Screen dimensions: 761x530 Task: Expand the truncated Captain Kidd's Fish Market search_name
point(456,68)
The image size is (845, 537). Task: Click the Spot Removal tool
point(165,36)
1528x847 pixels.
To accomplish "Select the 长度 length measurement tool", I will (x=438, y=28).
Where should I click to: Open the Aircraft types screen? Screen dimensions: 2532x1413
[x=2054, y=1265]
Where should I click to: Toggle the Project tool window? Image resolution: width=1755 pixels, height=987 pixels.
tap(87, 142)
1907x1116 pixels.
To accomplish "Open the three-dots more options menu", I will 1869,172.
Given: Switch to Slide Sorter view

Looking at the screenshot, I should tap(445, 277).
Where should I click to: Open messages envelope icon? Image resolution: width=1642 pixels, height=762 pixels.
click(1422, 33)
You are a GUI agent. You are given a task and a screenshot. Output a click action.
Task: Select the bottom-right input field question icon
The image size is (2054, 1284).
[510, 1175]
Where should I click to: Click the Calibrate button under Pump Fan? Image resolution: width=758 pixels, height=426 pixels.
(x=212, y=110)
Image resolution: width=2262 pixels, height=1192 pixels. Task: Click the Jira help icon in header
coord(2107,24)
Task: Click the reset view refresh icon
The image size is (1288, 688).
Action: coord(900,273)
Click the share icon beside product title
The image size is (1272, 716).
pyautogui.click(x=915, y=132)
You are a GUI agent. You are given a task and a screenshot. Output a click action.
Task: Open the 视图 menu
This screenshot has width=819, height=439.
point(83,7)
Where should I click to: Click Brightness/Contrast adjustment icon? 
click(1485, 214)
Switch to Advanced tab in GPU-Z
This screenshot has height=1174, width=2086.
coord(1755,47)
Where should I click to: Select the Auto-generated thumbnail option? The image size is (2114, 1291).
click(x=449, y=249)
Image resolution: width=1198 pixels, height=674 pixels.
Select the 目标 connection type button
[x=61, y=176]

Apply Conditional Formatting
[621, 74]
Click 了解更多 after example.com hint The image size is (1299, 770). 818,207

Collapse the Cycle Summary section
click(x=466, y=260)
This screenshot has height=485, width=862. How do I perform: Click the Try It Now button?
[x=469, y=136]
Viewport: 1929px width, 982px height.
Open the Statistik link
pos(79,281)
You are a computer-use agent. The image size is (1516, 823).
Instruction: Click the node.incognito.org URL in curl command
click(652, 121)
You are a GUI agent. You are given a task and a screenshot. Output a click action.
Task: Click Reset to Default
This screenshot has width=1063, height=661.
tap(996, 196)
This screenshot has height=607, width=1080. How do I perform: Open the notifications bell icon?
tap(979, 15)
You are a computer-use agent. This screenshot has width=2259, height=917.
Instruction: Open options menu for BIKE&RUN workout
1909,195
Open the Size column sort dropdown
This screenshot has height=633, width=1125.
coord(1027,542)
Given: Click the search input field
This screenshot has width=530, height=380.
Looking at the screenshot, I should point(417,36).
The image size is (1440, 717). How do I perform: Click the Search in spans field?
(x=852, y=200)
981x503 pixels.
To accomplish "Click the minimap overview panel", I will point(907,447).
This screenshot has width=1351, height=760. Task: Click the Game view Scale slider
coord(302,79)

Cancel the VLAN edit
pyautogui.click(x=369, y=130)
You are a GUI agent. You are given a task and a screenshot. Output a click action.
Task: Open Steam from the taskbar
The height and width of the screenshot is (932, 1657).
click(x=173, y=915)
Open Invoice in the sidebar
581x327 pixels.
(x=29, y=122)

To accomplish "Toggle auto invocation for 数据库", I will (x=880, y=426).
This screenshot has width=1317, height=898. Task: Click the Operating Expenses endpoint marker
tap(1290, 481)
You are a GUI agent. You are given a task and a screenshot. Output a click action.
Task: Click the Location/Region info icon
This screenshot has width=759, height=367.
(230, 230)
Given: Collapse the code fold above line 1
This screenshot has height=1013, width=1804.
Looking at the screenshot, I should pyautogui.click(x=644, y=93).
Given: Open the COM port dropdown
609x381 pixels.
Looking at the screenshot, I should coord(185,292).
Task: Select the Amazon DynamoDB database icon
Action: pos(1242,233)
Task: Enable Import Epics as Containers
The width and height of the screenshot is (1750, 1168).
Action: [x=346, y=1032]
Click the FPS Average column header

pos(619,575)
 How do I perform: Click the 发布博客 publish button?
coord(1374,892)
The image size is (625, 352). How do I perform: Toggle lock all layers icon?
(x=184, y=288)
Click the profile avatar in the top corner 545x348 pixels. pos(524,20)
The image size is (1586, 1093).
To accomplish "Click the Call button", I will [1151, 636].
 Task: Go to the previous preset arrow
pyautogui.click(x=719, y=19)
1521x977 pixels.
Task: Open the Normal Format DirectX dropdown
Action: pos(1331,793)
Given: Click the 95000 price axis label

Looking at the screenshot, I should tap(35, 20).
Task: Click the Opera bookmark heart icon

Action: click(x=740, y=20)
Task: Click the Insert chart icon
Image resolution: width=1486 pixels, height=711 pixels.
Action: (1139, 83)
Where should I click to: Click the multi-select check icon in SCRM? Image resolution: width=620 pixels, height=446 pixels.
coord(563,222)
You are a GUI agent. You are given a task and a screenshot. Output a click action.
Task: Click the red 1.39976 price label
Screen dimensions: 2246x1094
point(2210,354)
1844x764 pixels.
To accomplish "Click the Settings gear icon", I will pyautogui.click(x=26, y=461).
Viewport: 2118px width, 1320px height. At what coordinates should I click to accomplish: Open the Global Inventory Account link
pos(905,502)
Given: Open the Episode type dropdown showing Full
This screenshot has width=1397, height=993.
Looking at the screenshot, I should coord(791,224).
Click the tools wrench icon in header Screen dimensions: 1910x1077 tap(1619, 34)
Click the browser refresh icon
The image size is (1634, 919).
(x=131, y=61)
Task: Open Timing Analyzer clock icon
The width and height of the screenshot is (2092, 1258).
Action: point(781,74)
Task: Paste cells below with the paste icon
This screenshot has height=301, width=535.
_____
# [Work request]
Only the span from the line with "The image size is (1634, 919)." through the final line of the records goes in the output, each line unchanged.

# [Reply]
The image size is (1634, 919).
(x=131, y=61)
Task: Open Timing Analyzer clock icon
The width and height of the screenshot is (2092, 1258).
Action: point(781,74)
Task: Paste cells below with the paste icon
This screenshot has height=301, width=535.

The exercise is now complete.